Write out the items again from the line with "This screenshot has" to the line with "[x=140, y=267]", replacing "bar label" with "tick label" and changing nothing else. Omit the pictures.

* _SUPPLIED INFORMATION_
○ ○ ○ ○
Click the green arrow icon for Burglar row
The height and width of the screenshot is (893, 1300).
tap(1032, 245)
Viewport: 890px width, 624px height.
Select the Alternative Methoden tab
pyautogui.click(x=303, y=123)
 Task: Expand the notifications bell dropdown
○ ○ ○ ○
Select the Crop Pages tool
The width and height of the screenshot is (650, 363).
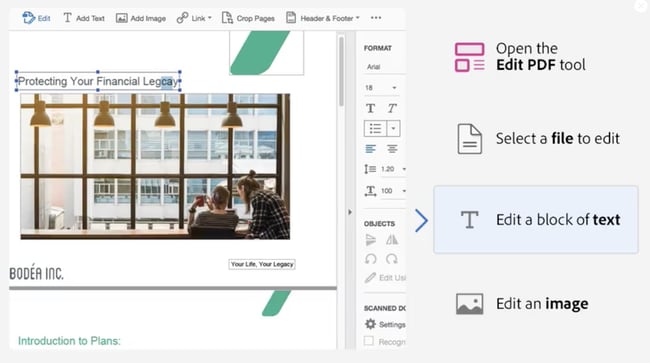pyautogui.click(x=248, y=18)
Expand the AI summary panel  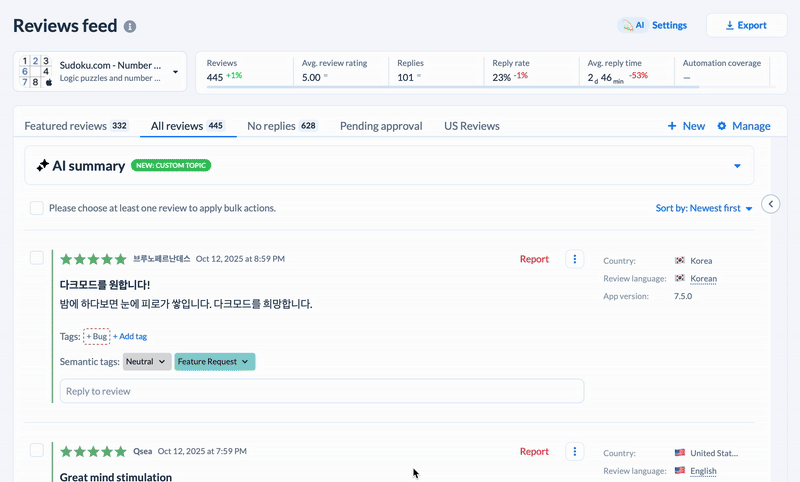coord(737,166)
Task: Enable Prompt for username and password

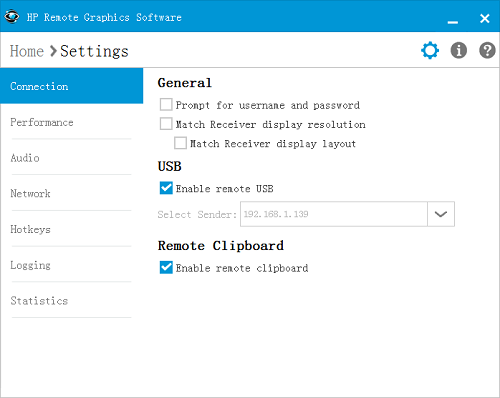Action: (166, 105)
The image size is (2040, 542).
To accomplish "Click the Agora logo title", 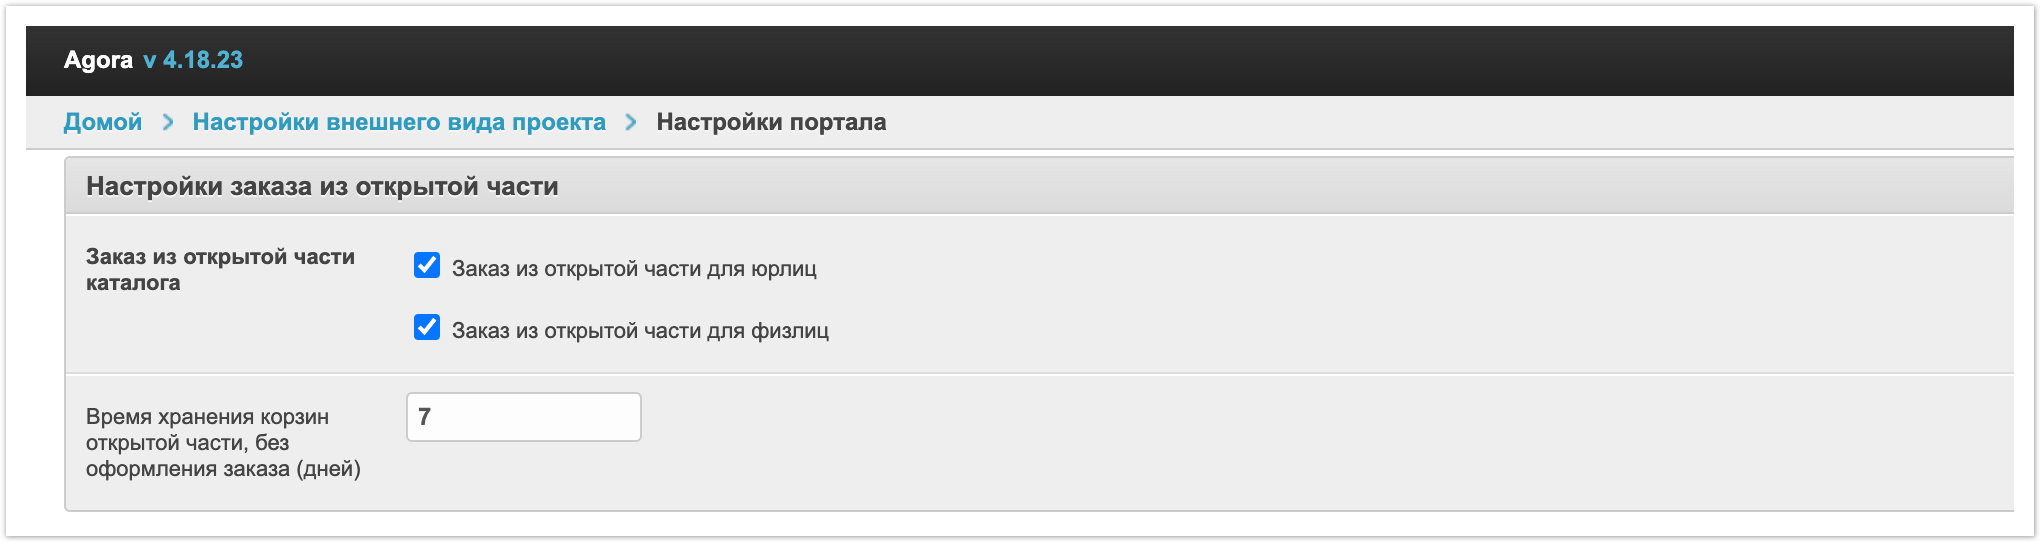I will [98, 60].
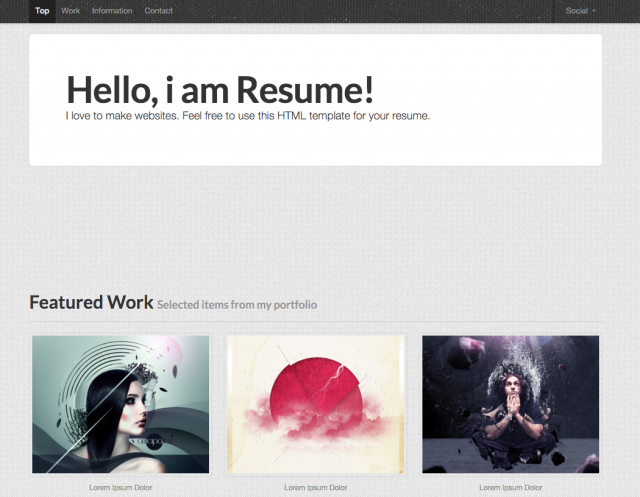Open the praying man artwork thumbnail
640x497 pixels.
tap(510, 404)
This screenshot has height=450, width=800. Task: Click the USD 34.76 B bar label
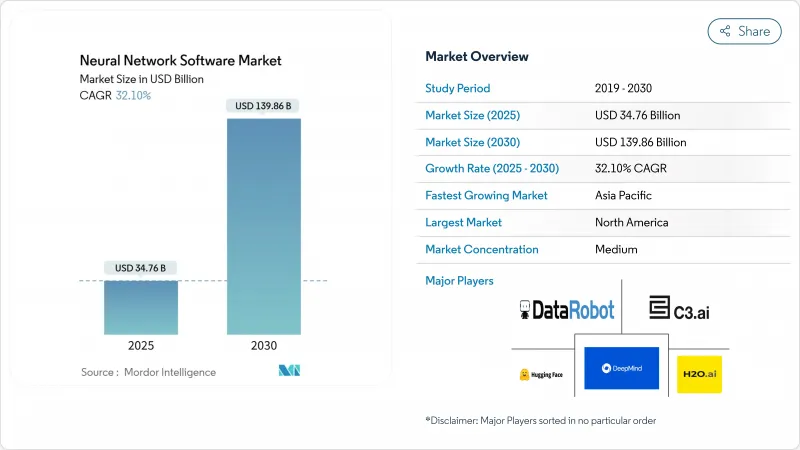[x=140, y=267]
○ ○ ○ ○
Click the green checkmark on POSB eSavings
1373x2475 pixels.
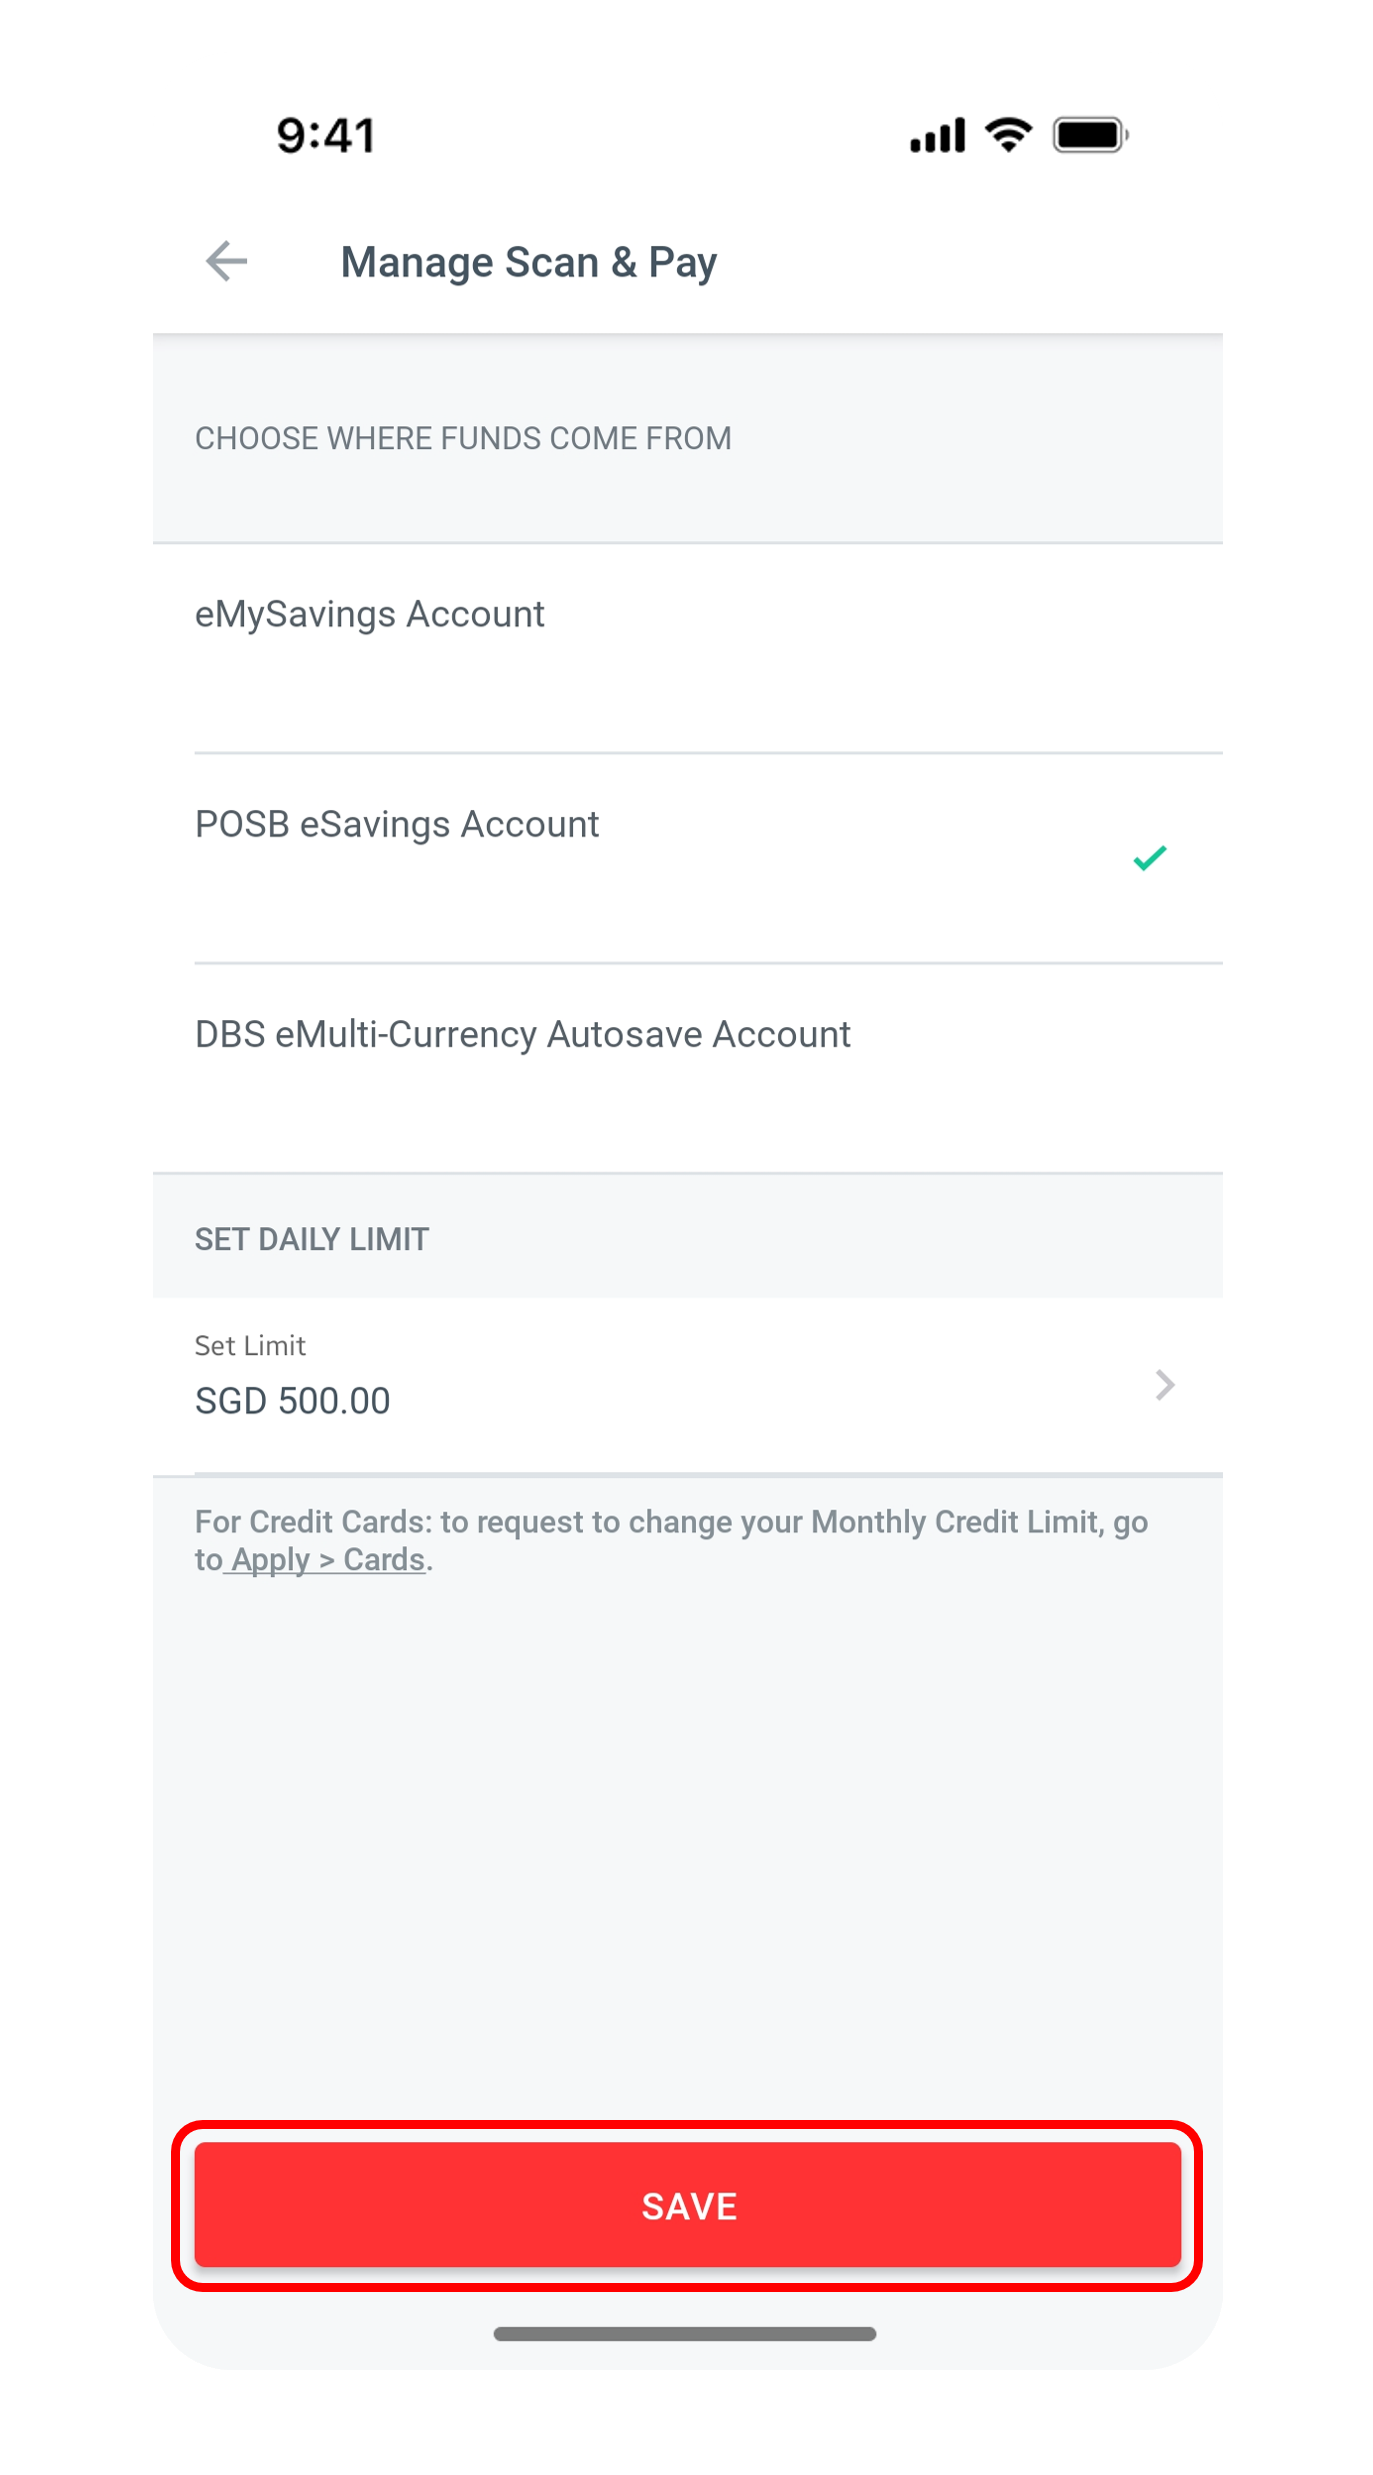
○ ○ ○ ○
* _RESPONSE TO THIS TASK_
This screenshot has height=450, width=800. Task: Click the USD 34.76 B tick label
[x=140, y=267]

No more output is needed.